Soon after joining Lightbend in 2016, I started working on training course development and maintenance. For versioning purposes, the code for the exercises in each course was maintained in a git repository in which each exercise was mapped to a commit. So, in a course with say, 15 exercises, the git repository would have 15 commits. That was very nice in principle, but it made it very difficult from a maintenance point of view: updating of exercises was done via git interactive rebasing. Doing so rewrites the history of the exercise repository which is pretty bad because:
- when tracking previous versions of a course, the best one can do is to save that version in a separate branch
- If there were any open Pull Requests on the course, the interactive rebasing process will render these pretty much useless
One of my Lightbend colleagues at that time had already made a few attempts at coming up with a more flexible approach. I picked up the thread and implemented a system that became the Course Management Tools (CMT). The main goals I set out to achieve were:
put all course exercises in a git repository, the so-called CMT Main Repository (CMT MR), that allows versioning of the exercises without being forced to use interactive rebasing when editing exercises. Also, open Pull Requests are preserved when making changes to the exercises
create a tool to derive an artifact from the CMT MR that is optimised for student usage:
- self-contained (i.e. not a git repository)
- embedded exercise instructions
- navigation of the exercises and automatically pull in tests
- allow the student to:
- "pull" the reference solution for an exercise
- save the current state of an exercise
- restore a previously saved state of an exercise
create a tool that allows a course creator or maintainer to change exercises using git interactive rebasing when this makes sense
Over time, practical experience showed that there are other useful use cases for the tooling. That's what is described in the following section.
Why CMT?
What do the following have in common?
- Build and maintain a series of exercises for a training course:
- where each exercise builds on the previous one
- the exercises history is tracked using git
- the exercises can be converted into an artifact that gives students the possibility to navigate the exercises, save the current state of their work for each exercise, and, if needed, pull the solution for an exercise
- Build and maintain a non-trivial sample application and:
- decompose it in bite-sized steps that can be grasped by users who are not yet comfortable with the used software libraries and/or frameworks
- the application history is tracked using git
- the application can be converted to artifact that can be used to run the application at any of the intermediate steps in an easy manner
- the application can be converted in an artifact that can be used to inspect the code changes between consecutive steps
- Build and maintain code that will be used during a live-coding session:
- maintain a series of "checkpoints"
- track the checkpoint history in git
- provide for a safetynet by giving a user the option to revert to a checkpoint that is known to "work"

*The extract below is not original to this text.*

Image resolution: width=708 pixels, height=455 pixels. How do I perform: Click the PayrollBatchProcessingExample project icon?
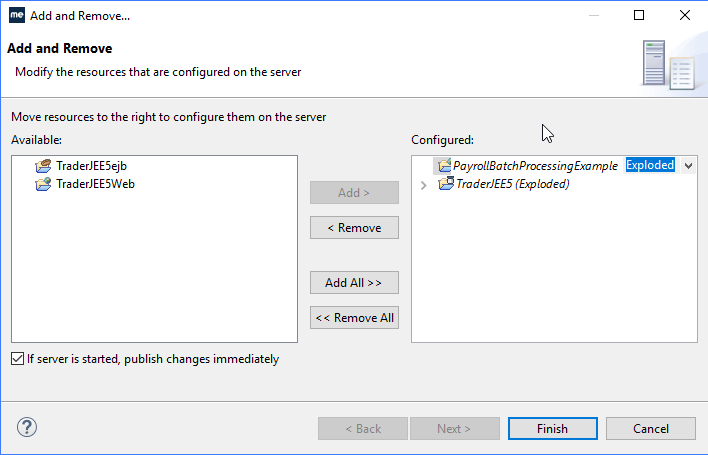(x=444, y=166)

- save any changes made during the session for later retrieval
The answer to the question in the beginning of this section is that all of the above features are offered by the Course Management Tools (CMT).
Overview
The Course Management Tools use a command line interface with the following commands:
cmt-mainadm: as the name suggest, this command is used for administration purposes, such as renumbering exercises, generating the root
build.sbt
build definition file, generate CMT test scripts, ...cmt-studentify: this command is used to generate an artifact that is suited for different purposes:
- in a teaching context, it will be used by students to:
- display course and exercise instructions
- navigate between different exercises
- pull in exercise specific tests
- pull the reference solution for an exercise if needed
- save the current state of an exercise
- restore a previously saved exercise state
- print the list of exercises and mark the current exercise
- in live coding sessions, the exact same features used in a learning
context allow one to:
- quickly restore the code for a checkpoint by pulling the solution for it
- save the current state of a modified checkpoint for later retrieval
- in a teaching context, it will be used by students to:
cmt-linearize & cmt-delinearize
cmt-linearize
is used to generate an artifact, named the linearized repository
that is used to edit the code in exercises using git interactive rebasing.
Once the edit process is finished, cmt-delinearize
is used to reflect the
changes in the linearized repository in the main exercise repository.
In general, the linearized repository can be considered to be a scratch pad that is discarded after the editing process is finished. However, it can used to inspect the differences between consecutive exercises (this is because the linearized repo is a git repository where each exercise is a commit).
The following picture shows the different respositories and flows in the management of a course:
It is the CMT Main Repository that contains the complete history of a course (or demo/POC) repository.
The CMT Main Repository is multi-project sbt build with one project per exercise.